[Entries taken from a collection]
===

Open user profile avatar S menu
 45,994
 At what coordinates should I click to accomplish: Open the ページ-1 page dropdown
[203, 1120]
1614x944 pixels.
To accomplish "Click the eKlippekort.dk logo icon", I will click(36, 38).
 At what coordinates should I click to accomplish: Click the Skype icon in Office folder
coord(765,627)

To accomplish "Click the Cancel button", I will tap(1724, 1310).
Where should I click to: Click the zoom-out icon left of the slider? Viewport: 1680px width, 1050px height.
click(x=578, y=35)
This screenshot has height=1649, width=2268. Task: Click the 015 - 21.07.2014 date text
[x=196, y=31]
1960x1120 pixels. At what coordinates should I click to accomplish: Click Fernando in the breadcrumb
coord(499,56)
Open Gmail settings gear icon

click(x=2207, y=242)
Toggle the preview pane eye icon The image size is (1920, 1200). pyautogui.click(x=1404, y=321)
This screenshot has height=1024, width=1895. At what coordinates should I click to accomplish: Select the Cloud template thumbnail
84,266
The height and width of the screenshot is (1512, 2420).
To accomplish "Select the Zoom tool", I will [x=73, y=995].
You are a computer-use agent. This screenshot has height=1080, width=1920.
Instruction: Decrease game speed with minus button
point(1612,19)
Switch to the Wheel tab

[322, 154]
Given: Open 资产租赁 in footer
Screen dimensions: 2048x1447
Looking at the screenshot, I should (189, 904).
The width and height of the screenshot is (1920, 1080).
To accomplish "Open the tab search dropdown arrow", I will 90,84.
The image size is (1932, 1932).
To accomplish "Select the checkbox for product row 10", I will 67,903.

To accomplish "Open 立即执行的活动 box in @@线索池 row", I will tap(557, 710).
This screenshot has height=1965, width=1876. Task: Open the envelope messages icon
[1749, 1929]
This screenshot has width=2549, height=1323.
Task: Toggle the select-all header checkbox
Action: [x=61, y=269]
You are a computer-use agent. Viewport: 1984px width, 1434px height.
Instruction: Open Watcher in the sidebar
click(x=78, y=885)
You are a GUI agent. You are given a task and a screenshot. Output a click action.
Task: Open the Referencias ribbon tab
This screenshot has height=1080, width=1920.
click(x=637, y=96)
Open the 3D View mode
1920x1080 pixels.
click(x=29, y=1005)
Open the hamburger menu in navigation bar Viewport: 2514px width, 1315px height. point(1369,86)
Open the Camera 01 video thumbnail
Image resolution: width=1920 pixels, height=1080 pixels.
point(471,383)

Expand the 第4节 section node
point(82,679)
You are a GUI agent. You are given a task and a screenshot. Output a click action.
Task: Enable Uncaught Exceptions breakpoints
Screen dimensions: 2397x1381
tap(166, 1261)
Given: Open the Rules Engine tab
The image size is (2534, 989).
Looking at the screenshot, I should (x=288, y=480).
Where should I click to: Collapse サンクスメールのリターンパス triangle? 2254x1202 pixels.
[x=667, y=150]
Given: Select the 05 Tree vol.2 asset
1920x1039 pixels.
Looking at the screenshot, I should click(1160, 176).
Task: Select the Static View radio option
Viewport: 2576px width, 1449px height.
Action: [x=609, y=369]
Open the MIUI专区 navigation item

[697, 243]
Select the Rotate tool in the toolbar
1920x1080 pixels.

===

- Task statement -
What you return should be exactly the lines above, starting at the one with "Instruction: Decrease game" and ending at the one with "Given: Select the 05 Tree vol.2 asset", and nothing else.

- Solution to this problem -
Instruction: Decrease game speed with minus button
point(1612,19)
Switch to the Wheel tab

[322, 154]
Given: Open 资产租赁 in footer
Screen dimensions: 2048x1447
Looking at the screenshot, I should (189, 904).
The width and height of the screenshot is (1920, 1080).
To accomplish "Open the tab search dropdown arrow", I will 90,84.
The image size is (1932, 1932).
To accomplish "Select the checkbox for product row 10", I will 67,903.

To accomplish "Open 立即执行的活动 box in @@线索池 row", I will tap(557, 710).
This screenshot has height=1965, width=1876. Task: Open the envelope messages icon
[1749, 1929]
This screenshot has width=2549, height=1323.
Task: Toggle the select-all header checkbox
Action: [x=61, y=269]
You are a computer-use agent. Viewport: 1984px width, 1434px height.
Instruction: Open Watcher in the sidebar
click(x=78, y=885)
You are a GUI agent. You are given a task and a screenshot. Output a click action.
Task: Open the Referencias ribbon tab
This screenshot has height=1080, width=1920.
click(x=637, y=96)
Open the 3D View mode
1920x1080 pixels.
click(x=29, y=1005)
Open the hamburger menu in navigation bar Viewport: 2514px width, 1315px height. point(1369,86)
Open the Camera 01 video thumbnail
Image resolution: width=1920 pixels, height=1080 pixels.
point(471,383)

Expand the 第4节 section node
point(82,679)
You are a GUI agent. You are given a task and a screenshot. Output a click action.
Task: Enable Uncaught Exceptions breakpoints
Screen dimensions: 2397x1381
tap(166, 1261)
Given: Open the Rules Engine tab
The image size is (2534, 989).
Looking at the screenshot, I should (x=288, y=480).
Where should I click to: Collapse サンクスメールのリターンパス triangle? 2254x1202 pixels.
[x=667, y=150]
Given: Select the 05 Tree vol.2 asset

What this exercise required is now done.